JOB ITEM> Can you copy out each of the entries below word for word, leaving out the pictures?

◇ ◇ ◇ ◇ ◇

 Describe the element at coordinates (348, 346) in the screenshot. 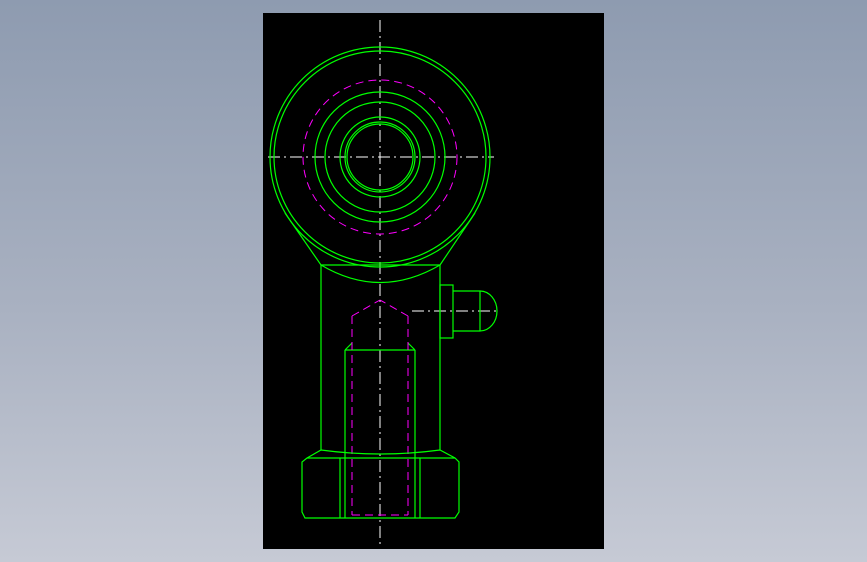

I see `bore-left-chamfer` at that location.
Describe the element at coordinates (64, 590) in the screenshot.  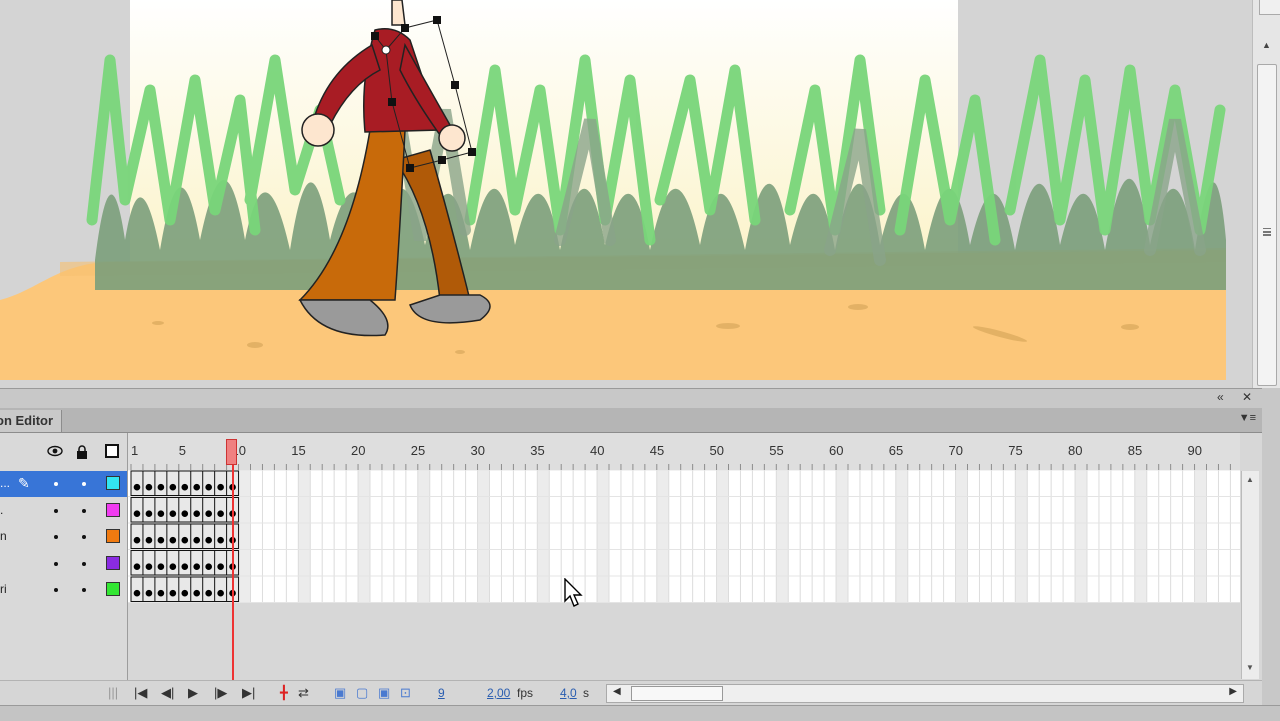
I see `layer-row: ri` at that location.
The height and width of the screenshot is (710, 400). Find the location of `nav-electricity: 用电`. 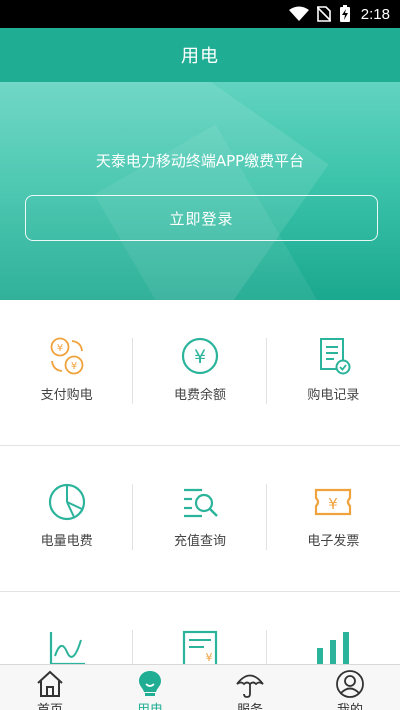

nav-electricity: 用电 is located at coordinates (150, 688).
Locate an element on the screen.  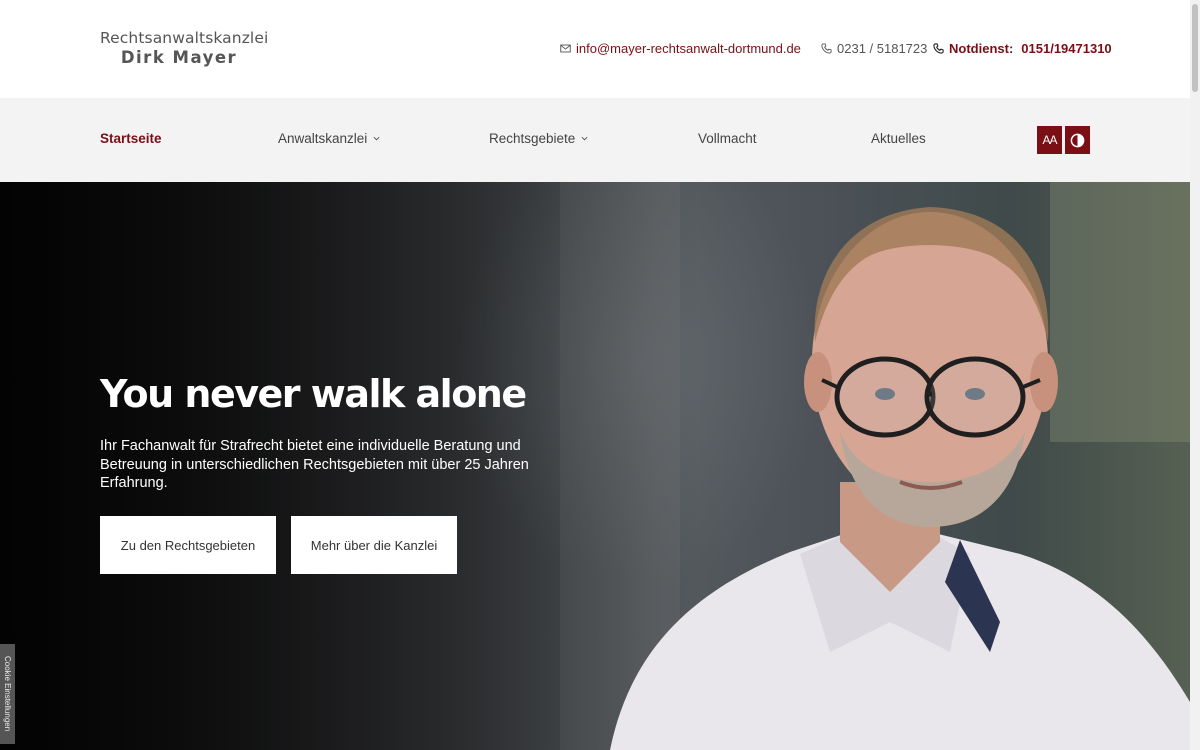
contrast-button is located at coordinates (1078, 140).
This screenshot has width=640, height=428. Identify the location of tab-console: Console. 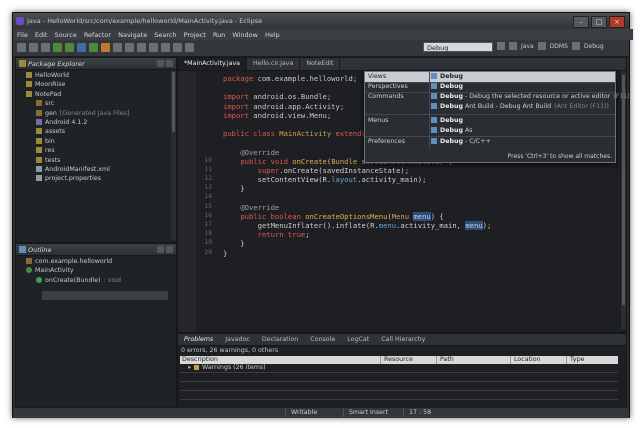
(322, 340).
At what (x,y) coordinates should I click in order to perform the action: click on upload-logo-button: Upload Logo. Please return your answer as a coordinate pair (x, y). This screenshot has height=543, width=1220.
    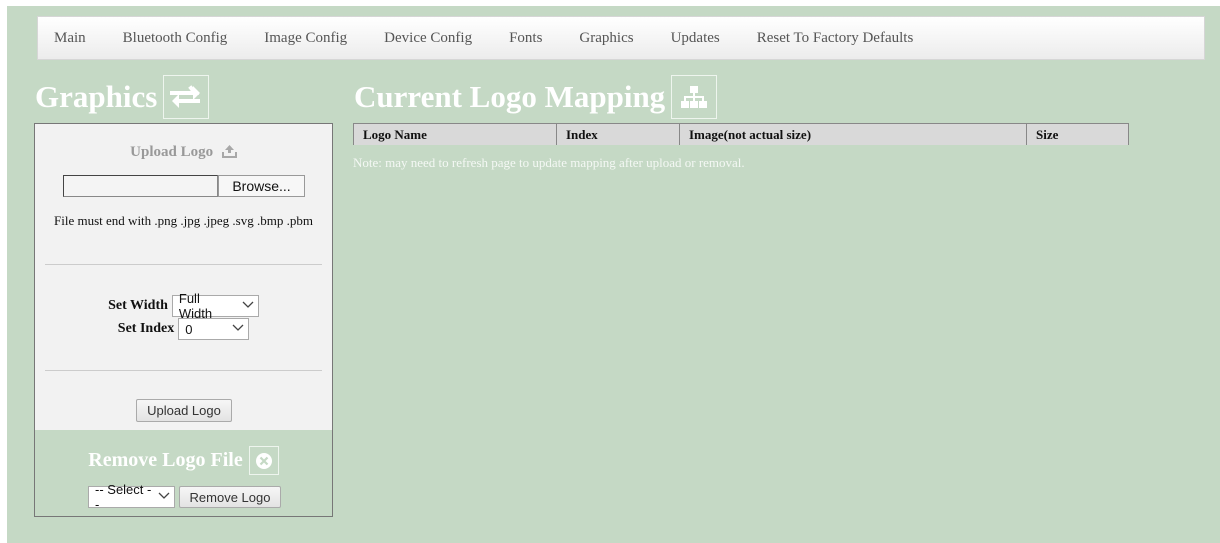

◇ ◇ ◇ ◇ ◇

EXERCISE RESULT>
 Describe the element at coordinates (348, 346) in the screenshot. 

I see `bore-left-chamfer` at that location.
Describe the element at coordinates (64, 590) in the screenshot.  
I see `layer-row: ri` at that location.
The height and width of the screenshot is (710, 400). Find the location of `nav-electricity: 用电`. 

nav-electricity: 用电 is located at coordinates (150, 688).
Locate an element on the screen.  
contrast-button is located at coordinates (1078, 140).
This screenshot has width=640, height=428. Identify the location of tab-console: Console. 
(322, 340).
At what (x,y) coordinates should I click in order to perform the action: click on upload-logo-button: Upload Logo. Please return your answer as a coordinate pair (x, y). This screenshot has height=543, width=1220.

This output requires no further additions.